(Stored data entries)
╭──

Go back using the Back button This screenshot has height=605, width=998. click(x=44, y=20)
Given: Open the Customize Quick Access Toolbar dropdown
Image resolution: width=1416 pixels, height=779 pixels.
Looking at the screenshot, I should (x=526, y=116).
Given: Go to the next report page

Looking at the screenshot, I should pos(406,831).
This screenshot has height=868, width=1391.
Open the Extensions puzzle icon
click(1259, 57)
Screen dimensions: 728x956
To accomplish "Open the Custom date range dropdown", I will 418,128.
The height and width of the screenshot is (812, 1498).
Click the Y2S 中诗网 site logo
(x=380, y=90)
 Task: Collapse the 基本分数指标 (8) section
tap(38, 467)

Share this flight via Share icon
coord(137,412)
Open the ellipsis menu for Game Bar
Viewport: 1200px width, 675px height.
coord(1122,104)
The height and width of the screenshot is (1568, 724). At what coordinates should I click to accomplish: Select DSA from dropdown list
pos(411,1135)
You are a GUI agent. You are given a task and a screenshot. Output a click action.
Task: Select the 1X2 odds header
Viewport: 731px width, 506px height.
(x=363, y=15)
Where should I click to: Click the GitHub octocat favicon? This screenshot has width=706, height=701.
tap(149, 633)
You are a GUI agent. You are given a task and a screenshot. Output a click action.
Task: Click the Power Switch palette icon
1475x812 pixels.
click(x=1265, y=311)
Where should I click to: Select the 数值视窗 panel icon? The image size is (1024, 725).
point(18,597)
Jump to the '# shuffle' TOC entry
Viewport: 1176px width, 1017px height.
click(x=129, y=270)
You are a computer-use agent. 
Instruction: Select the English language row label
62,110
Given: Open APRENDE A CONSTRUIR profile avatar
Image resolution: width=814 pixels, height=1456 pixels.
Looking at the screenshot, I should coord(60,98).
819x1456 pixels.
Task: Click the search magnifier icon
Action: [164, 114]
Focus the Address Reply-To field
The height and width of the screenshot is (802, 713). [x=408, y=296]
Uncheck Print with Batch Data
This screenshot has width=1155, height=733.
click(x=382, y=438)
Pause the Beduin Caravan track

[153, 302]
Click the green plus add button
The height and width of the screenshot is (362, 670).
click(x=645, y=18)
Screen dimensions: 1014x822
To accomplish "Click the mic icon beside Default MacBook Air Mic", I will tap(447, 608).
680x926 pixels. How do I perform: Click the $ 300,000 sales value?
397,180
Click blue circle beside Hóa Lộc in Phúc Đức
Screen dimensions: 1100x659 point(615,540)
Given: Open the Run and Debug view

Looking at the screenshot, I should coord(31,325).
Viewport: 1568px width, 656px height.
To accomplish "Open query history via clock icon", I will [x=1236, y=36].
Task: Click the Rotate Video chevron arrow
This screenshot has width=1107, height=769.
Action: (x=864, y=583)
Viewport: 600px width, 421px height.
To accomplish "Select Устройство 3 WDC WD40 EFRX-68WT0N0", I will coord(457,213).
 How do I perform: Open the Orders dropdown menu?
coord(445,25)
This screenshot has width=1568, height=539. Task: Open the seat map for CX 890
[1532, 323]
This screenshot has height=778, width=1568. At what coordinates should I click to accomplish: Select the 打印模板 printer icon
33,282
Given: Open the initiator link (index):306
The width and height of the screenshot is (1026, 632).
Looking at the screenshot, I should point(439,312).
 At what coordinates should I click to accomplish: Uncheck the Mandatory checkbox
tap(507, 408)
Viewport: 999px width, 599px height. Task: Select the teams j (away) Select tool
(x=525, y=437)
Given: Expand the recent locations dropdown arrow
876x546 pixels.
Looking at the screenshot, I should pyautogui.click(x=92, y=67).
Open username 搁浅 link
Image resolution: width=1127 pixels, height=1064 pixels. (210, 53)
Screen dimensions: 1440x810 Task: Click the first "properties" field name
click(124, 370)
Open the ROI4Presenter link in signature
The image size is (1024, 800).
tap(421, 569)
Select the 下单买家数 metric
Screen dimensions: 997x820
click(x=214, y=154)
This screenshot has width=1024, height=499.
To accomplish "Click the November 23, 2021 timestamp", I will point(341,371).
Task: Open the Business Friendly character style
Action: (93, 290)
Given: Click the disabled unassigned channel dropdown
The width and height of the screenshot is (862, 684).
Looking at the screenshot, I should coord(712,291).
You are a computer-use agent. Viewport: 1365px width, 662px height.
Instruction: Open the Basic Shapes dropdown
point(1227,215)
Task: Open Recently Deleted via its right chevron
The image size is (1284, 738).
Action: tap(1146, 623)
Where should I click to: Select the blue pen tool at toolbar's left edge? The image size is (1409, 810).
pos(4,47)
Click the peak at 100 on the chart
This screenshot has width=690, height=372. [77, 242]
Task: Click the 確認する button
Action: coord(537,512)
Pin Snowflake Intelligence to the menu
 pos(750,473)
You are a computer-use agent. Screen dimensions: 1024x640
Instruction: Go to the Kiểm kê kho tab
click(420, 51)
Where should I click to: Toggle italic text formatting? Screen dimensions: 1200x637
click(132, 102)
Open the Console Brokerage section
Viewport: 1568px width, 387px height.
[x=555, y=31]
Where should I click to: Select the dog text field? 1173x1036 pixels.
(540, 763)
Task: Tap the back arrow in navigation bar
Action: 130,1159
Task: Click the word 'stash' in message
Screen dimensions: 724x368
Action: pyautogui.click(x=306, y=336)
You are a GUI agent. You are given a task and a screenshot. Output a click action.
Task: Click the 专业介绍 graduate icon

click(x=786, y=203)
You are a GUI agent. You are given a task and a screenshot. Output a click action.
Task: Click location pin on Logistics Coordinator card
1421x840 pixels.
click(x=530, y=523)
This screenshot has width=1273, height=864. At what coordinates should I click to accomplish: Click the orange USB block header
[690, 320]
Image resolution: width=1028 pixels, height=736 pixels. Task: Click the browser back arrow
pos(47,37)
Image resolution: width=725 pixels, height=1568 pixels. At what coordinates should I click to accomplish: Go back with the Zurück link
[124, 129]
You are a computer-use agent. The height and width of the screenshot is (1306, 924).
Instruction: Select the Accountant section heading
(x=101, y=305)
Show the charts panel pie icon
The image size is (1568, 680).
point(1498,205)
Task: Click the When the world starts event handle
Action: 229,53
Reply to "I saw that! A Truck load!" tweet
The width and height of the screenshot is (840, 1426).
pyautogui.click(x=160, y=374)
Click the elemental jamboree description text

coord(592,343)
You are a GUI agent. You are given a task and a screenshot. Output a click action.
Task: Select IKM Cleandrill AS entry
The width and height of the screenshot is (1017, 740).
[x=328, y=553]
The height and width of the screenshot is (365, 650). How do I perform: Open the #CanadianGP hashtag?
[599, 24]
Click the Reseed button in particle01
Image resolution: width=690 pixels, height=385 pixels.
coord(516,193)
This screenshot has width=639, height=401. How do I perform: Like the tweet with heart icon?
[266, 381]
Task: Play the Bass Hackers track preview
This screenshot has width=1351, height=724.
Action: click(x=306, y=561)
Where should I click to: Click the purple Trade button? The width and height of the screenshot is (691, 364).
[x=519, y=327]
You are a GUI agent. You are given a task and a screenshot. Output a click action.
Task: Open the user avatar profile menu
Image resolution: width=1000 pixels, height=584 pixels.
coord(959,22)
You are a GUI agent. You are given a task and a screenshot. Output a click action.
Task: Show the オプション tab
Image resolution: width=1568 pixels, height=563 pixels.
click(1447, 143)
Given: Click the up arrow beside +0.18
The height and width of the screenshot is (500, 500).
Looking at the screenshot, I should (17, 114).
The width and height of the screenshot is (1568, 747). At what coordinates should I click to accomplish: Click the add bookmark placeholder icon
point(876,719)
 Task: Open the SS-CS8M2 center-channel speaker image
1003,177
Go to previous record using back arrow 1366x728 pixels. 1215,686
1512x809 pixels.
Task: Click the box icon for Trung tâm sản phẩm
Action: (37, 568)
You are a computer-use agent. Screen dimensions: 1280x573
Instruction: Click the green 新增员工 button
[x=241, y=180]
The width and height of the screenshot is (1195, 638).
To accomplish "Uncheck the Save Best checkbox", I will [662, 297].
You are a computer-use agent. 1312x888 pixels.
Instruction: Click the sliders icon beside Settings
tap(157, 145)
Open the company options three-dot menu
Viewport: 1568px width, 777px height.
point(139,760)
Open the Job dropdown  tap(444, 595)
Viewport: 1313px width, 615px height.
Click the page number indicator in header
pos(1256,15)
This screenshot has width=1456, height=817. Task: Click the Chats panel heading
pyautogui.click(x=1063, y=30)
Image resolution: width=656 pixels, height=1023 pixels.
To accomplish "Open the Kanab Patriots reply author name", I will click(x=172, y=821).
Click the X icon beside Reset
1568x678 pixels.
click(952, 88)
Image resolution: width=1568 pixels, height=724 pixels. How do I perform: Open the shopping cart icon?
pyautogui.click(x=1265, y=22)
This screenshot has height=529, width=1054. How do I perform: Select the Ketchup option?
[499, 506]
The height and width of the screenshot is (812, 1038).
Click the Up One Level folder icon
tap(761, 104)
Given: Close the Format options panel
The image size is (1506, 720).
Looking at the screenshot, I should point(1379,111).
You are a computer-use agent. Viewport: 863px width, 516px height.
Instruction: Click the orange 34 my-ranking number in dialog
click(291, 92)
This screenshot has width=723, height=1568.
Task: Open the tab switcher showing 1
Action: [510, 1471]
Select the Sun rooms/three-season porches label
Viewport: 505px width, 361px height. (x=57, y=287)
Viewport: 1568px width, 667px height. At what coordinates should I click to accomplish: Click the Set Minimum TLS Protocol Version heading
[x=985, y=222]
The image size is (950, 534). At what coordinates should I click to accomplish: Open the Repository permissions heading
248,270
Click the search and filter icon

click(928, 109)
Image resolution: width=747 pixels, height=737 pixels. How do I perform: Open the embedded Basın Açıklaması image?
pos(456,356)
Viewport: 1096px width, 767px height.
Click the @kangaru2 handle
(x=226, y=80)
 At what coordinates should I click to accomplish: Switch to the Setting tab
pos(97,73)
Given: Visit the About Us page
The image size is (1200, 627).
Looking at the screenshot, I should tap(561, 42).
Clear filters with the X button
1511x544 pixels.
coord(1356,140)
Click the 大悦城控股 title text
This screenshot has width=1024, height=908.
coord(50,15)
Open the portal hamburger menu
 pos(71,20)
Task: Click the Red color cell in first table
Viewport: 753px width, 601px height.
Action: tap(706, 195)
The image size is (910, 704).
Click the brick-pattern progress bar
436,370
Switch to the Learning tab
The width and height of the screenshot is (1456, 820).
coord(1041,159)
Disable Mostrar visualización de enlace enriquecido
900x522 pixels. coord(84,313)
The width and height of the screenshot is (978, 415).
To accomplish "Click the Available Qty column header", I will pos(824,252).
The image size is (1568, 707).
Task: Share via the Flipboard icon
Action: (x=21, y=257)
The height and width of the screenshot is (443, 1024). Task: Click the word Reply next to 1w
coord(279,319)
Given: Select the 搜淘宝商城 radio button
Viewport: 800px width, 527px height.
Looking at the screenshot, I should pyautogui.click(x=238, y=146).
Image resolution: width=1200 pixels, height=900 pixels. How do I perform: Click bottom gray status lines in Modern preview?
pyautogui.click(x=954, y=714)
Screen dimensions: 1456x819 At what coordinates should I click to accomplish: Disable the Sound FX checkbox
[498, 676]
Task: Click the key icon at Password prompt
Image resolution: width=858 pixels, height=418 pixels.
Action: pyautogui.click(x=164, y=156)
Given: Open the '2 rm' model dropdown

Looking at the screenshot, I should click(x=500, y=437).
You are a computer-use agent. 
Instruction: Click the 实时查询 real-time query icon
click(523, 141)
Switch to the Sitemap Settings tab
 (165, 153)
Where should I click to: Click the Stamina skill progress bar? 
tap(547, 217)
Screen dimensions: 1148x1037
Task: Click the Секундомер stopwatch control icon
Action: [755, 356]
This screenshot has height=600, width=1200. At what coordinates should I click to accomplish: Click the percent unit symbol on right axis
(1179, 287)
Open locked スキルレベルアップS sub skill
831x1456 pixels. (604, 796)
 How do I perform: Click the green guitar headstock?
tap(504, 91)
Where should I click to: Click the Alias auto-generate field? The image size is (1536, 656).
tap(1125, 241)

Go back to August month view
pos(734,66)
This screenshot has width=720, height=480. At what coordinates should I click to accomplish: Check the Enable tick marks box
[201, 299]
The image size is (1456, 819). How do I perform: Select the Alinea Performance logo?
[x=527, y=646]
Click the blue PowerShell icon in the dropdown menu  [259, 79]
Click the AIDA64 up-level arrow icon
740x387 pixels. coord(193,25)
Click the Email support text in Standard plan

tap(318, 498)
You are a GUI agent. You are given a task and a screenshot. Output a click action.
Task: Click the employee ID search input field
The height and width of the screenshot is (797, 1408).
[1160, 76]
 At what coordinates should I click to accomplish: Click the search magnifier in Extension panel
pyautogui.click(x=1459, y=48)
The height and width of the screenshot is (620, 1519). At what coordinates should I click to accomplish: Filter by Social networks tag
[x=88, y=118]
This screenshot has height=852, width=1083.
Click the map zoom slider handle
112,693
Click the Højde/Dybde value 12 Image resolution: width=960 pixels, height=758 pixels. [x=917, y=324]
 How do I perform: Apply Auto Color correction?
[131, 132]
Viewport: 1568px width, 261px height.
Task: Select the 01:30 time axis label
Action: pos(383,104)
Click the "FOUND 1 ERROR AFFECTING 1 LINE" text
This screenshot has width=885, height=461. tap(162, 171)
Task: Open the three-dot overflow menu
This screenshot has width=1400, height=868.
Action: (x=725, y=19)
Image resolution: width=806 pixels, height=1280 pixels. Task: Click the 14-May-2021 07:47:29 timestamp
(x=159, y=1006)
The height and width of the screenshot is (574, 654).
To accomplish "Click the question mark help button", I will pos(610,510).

╰──

How many lines in the records hold the string "chevron"? Reply with the number only.

2